What did BioMarin (BMRN) pay to acquire Amicus Therapeutics?

BioMarin acquired Amicus Therapeutics in an all-cash transaction for $14.50 per share, valuing Amicus’ equity at approximately $4.8 billion. Each outstanding Amicus common share was cancelled and converted into the right to receive the $14.50 cash consideration at closing.

How did BioMarin (BMRN) finance the Amicus acquisition?

BioMarin financed the Amicus deal using new senior secured credit facilities, previously issued 5.500% Senior Notes due 2034, and cash on hand.
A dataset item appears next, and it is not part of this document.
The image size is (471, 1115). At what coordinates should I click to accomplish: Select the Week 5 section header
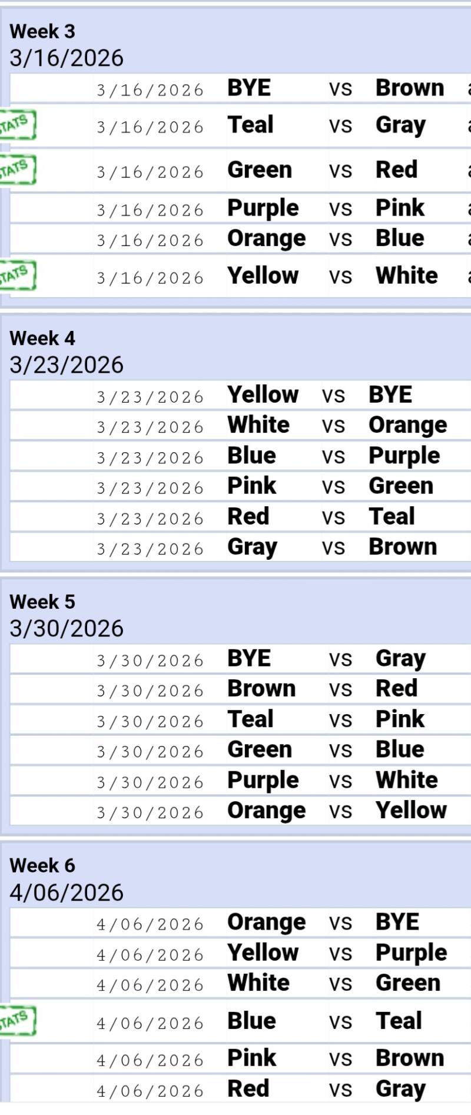(42, 602)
The new debt includes a $2.0 billion Term Loan B, a $800.0 million Term Loan A, and an undrawn $600.0 million revolver.

What products does BioMarin (BMRN) gain through the Amicus acquisition?

Through acquiring Amicus, BioMarin adds two rare‑disease treatments to its commercial portfolio: Galafold for Fabry disease and Pombiliti + Opfolda for late‑onset Pompe disease. BioMarin also gains U.S. rights to DMX‑200, an investigational Phase 3 candidate for focal segmental glomerulosclerosis.

What financial covenants apply to BioMarin’s new credit agreement?

The credit agreement requires BioMarin to maintain a Total Net Leverage Ratio not exceeding 3.50 to 1.00, with a temporary increase to 4.00 to 1.00 for certain acquisitions, and an Interest Coverage Ratio of at least 3.00 to 1.00, tested each fiscal quarter-end.

When will BioMarin (BMRN) update its 2026 financial guidance after the Amicus deal?

BioMarin expects to provide updated fiscal 2026 guidance during its first quarter earnings call on May 4, 2026. This update is intended to reflect the impact of the completed Amicus acquisition and associated financing on its financial outlook.